_DATA LINES:_

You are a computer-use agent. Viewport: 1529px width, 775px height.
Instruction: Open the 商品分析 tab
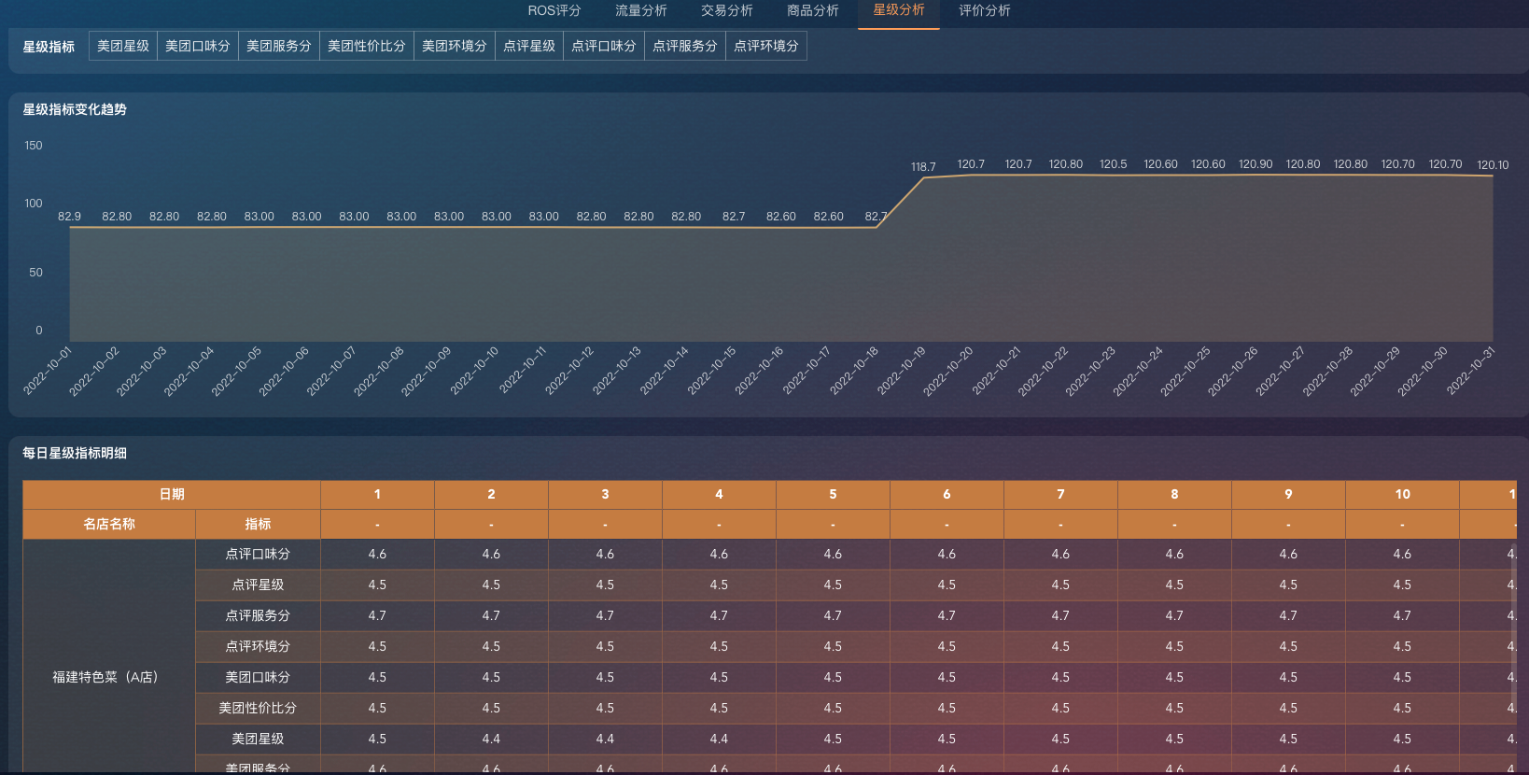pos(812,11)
---
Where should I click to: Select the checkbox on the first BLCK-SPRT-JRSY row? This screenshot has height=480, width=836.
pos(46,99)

_TASK PROMPT:_
How many lines of the listing above contain the string "height"? Reply with the number alone.

_TASK RESULT:_
2